How could he not know? “I am yours, Julian.”

As he crushed his lips to mine, I felt his whole body stiffen. He groaned into my mouth as he filled me with his heat, pulsing and throbbing, and the sound of his breath as he came was the most beautiful thing I had ever heard.

We lay there, his body heavy on mine, his face buried in my neck. I ran my fingers through his thick hair, feeling a happiness that I had never felt before. I had often felt the untamed peace of swimming and climbing, and the gratification of a good book and a quiet room. But this feeling—it was fragile and floating, unmoored from all practicality, all the things that I knew to be true about men and men with money. Unmoored from my fierce desire for independence and liberty. I loved Mr. Markham, and now he was here, in my arms, and I could easily let myself believe that was

enough.

After a long minute, he stood and pulled on his trousers. Without asking, he lifted me in his arms again, setting me down on a chair near the fire, then going to his washing table and wetting a linen towel. He came back and knelt in front of me, gently parting my legs. Slowly, he began cleaning me, starting with my inner thighs and working his way to my center, and when he pulled the towel away, I saw that it was tinged pink.

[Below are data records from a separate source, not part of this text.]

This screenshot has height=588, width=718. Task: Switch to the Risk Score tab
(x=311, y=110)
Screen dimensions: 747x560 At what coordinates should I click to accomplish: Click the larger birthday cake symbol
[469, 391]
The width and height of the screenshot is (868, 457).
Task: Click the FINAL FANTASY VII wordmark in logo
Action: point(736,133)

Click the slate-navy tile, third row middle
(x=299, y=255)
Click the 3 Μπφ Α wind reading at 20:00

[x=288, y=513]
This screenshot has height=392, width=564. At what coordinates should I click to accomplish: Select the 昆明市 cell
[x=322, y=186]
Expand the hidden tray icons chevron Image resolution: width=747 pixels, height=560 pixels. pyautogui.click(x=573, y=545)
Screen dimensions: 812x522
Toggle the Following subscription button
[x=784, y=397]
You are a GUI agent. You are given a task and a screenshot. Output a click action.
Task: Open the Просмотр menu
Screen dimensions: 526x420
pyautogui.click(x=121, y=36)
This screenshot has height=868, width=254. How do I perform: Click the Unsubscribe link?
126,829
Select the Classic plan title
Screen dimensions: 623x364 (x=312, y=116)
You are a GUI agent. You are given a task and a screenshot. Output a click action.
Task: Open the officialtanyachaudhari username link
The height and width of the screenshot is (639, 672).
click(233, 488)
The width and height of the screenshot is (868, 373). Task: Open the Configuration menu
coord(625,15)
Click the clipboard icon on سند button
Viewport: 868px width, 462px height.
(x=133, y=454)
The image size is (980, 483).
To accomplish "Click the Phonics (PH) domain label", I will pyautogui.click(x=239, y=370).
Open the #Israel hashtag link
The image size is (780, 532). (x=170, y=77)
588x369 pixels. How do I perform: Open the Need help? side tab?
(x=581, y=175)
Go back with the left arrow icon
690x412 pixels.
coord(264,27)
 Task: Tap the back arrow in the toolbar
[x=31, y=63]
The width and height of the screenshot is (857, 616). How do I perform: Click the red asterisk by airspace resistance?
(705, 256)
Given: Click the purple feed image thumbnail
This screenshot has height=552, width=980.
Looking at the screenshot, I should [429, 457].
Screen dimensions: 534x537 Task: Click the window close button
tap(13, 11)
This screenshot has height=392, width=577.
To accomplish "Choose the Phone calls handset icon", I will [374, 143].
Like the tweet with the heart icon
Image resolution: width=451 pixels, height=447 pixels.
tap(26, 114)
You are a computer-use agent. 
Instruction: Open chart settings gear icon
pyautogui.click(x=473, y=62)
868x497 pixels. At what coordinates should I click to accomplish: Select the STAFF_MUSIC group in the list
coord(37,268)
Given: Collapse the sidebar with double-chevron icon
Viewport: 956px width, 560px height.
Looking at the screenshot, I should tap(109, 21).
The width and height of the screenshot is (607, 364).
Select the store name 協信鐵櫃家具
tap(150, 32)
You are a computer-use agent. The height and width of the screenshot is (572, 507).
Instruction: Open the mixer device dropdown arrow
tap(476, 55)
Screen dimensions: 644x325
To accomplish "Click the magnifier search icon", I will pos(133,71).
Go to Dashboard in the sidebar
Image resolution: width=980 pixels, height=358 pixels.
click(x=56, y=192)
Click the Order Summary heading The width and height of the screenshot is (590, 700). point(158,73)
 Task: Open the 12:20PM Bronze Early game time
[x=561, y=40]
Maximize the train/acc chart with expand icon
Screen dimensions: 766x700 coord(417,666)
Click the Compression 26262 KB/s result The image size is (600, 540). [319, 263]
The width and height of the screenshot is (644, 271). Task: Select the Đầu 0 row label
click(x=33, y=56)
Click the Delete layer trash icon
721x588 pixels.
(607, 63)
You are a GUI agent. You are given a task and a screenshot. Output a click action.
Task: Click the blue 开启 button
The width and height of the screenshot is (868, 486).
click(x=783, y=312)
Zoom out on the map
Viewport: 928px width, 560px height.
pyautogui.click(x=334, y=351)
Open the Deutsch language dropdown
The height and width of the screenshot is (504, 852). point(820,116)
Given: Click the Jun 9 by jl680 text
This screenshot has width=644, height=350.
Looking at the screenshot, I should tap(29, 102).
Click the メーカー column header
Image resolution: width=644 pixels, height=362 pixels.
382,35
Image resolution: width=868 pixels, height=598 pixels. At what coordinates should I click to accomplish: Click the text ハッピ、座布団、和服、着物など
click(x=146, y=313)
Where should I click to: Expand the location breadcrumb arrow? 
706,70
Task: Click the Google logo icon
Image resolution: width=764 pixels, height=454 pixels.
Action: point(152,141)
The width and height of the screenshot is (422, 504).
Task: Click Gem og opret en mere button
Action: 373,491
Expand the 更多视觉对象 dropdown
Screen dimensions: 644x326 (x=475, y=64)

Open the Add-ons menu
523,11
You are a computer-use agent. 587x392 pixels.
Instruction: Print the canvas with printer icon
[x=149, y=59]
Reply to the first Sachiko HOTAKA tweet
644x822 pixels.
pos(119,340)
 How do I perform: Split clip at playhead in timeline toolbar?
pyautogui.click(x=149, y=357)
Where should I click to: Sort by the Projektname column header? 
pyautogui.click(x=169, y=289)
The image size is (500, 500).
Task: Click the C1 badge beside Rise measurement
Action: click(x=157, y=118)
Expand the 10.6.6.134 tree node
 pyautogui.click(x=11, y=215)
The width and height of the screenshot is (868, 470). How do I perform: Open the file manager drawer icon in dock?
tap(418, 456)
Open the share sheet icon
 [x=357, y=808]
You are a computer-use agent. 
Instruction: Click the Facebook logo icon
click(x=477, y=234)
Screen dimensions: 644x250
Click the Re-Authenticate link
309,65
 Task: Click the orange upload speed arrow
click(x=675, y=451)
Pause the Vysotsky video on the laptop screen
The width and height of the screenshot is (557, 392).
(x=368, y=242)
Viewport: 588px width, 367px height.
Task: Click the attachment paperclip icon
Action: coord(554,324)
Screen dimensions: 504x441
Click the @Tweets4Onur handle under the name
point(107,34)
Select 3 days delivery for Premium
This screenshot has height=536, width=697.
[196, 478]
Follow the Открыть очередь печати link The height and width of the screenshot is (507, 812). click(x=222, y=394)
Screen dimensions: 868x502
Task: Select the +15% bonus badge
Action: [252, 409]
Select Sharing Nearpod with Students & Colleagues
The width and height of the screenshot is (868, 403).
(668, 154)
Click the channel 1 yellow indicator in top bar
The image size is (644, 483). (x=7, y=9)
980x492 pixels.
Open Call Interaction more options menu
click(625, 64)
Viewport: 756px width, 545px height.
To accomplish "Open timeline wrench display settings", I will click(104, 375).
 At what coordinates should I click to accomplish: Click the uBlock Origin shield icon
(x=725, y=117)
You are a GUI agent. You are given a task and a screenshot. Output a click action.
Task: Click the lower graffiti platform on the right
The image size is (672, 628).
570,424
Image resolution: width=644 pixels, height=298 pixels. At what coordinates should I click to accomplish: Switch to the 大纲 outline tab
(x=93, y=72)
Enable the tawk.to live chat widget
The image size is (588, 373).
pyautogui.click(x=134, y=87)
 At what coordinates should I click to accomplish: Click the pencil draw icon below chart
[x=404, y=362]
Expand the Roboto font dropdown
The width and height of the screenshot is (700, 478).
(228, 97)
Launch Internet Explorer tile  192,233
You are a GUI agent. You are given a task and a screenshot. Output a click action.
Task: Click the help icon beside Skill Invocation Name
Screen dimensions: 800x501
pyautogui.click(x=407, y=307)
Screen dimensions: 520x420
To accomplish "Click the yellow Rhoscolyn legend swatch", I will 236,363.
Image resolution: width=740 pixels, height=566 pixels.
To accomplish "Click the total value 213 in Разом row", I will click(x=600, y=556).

I had bled; it was a moment that was supposed to be reserved for my wedding night, but I didn’t care. I knew no wedding night awaited an impoverished orphan—at least not a wedding night with a man I truly wished to be with. But despite the transgressive nature of tonight, the shock of the blood and its confirmation that it all had been real—I still felt that fragile happiness. And no bridegroom had ever been tenderer to his bride than Mr. Markham was to me in this moment.

The towel was soft and cool against my skin, and when he finished, I almost asked him to keep going. Instead, I waited as he brought me his dressing gown, a heavy thing of gold and crimson brocade, trimmed with velvet. As I stood to pull it over my shoulders, to tie the sash around the pleated folds, a knock sounded at the door. I cast my eyes around, desperate for a place to hide—I’m sure Mr. Markham didn’t want the servants to know what he was doing with his dead wife’s cousin.